20. Affiliation Between Company and Transfer Agent. It is understood
that the directors, officers, employees, agents and Shareholders of
the Company, and the officers, directors, employees, agents and
shareholders of the Company's investment adviser, INVESCO Funds
Group, Inc. (the "Adviser"), are or may be interested in the
Transfer Agent as directors, officers, employees, agents,
shareholders, or otherwise, and that the directors, officers,
employees, agents or shareholders of the Transfer Agent may be
interested in the Company as directors, officers, employees, agents,
shareholders, or otherwise, or in the Adviser as officers,
directors, employees, agents, shareholders or otherwise.
<PAGE>
21. Term.
(a) This Agreement shall become effective on May 2, 1994, and
shall continue in effect for an initial term expiring April
30, 1995, and from year to year thereafter, so long as such
continuance is specifically approved at least annually both:
(i) by either the board of directors or the vote of a majority
of the outstanding voting securities of the Company; and (ii)
by a vote of the majority of the directors who are not
interested persons of the Company (as defined in the 1940 Act)
cast in person at a meeting called for the purpose of voting
upon such approval.
(b) Either of the parties hereto may terminate this Agreement by
giving to the other party a notice in writing specifying the
date of such termination, which shall not be less than 60 days
after the date of receipt of such notice. In the event such
notice is given by the Company, it shall be accompanied by a
resolution of the board of directors, certified by the
Secretary, electing to terminate this Agreement and
designating a successor transfer agent.
22. Amendment. This Agreement may not be amended or modified in any
manner except by a written agreement executed by both parties with
the formality of this Agreement, and (i) authorized or approved by
the resolution of the board of directors, including a majority of
the directors of the Company who are not interested persons of the
Company as defined in the 1940 Act, or (ii) authorized and approved
by such other procedures as may be permitted or required by the 1940
Act.
23. Subcontracting.
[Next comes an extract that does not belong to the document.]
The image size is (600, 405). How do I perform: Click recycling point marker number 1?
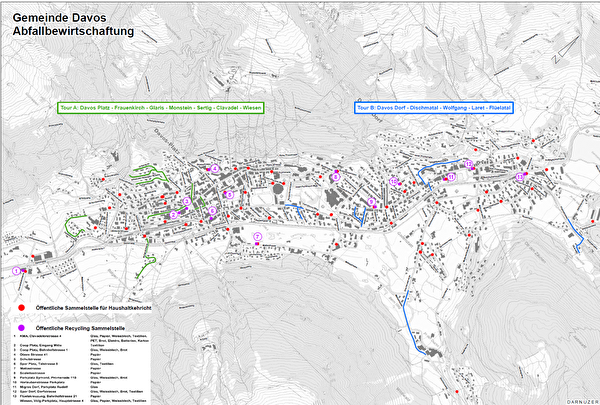click(16, 271)
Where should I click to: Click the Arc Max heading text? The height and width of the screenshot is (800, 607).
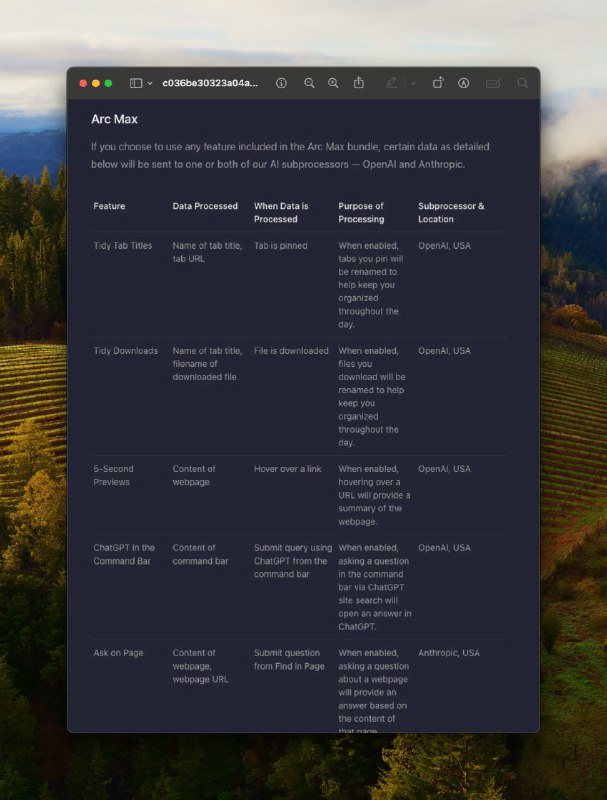pos(114,119)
The Company agrees that the Transfer Agent may, in
its discretion, subcontract for certain of the services to be
provided hereunder; provided, however, that the transfer agent will
be liable to the Company for any loss arising out of or in
connection with the actions of any subcontractor, if the
subcontractor fails to act in good faith and with due diligence or
is negligent or guilty of any willful misconduct.
24. Miscellaneous.
(a) Any notice and other instrument in writing, authorized or
required by this Agreement to be given to the Company or the
Transfer Agent, shall be sufficiently given if addressed to
that party and mailed or delivered to it at its office set
forth below or at such other place as it may from time to time
designate in writing.
To the Company:
INVESCO Specialty Funds, Inc.
Post Office Box 173706
Denver, Colorado 80217-3706
Attention: Dan J. Hesser, President
<PAGE>
To the Transfer Agent:
INVESCO Funds Group, Inc.
Post Office Box 173706
Denver, Colorado 80217-3706
Attention: Ronald L. Grooms, Senior Vice President
(b) This Agreement shall not be assignable and in the event of its
assignment (in the sense contemplated by the 1940 Act), it
shall automatically terminate.
(c) This Agreement shall be construed in accordance with the laws
of the State of Colorado.
(d) This Agreement may be executed in any number of counterparts,
each of which shall be deemed to be an original; but such
counterparts shall, together, constitute only one instrument.
IN WITNESS WHEREOF, the parties hereto have caused this Agreement to be
executed by their respective corporate officers thereunder duly authorized and
their respective corporate seals to be hereunto affixed, as of the day and year
first above written.
INVESCO SPECIALTY FUNDS, INC.
By: /s/ Dan J. Hesser
-------------------------
Dan J. Hesser, President
ATTEST:
/s/ Glen A. Payne
- ------------------------
Glen A. Payne, Secretary
INVESCO FUNDS GROUP, INC.
ATTEST:
By: /s/ Ronald L. Grooms
/s/ Glen A. Payne -------------------------
- ------------------------ Ronald L. Grooms,
Glen A. Payne,Secretary Senior Vice President
<PAGE>
FEE SCHEDULE
for
Services Pursuant to Transfer Agency Agreement, dated May 2, 1994, between
INVESCO Specialty Funds, Inc. (the "Company") and INVESCO Funds Group, Inc. as
Transfer Agent (the "Agreement").
Account Maintenance Charges. Fees are based on an annual charge set forth
below per shareholder account or omnibus account participant for account
maintenance, as described in the Agreement. This charge, in the amount of $14.00
per shareholder account per year, or in the case of omnibus accounts that are
invested in the Company, $14.00 per participant in such accounts per year, is
billable monthly at the rate of one-twelfth (1/12) of the annual fee. A charge
is made for an account in the month that it opens or closes, as well as in each
month which the account remains open, regardless of the account balance.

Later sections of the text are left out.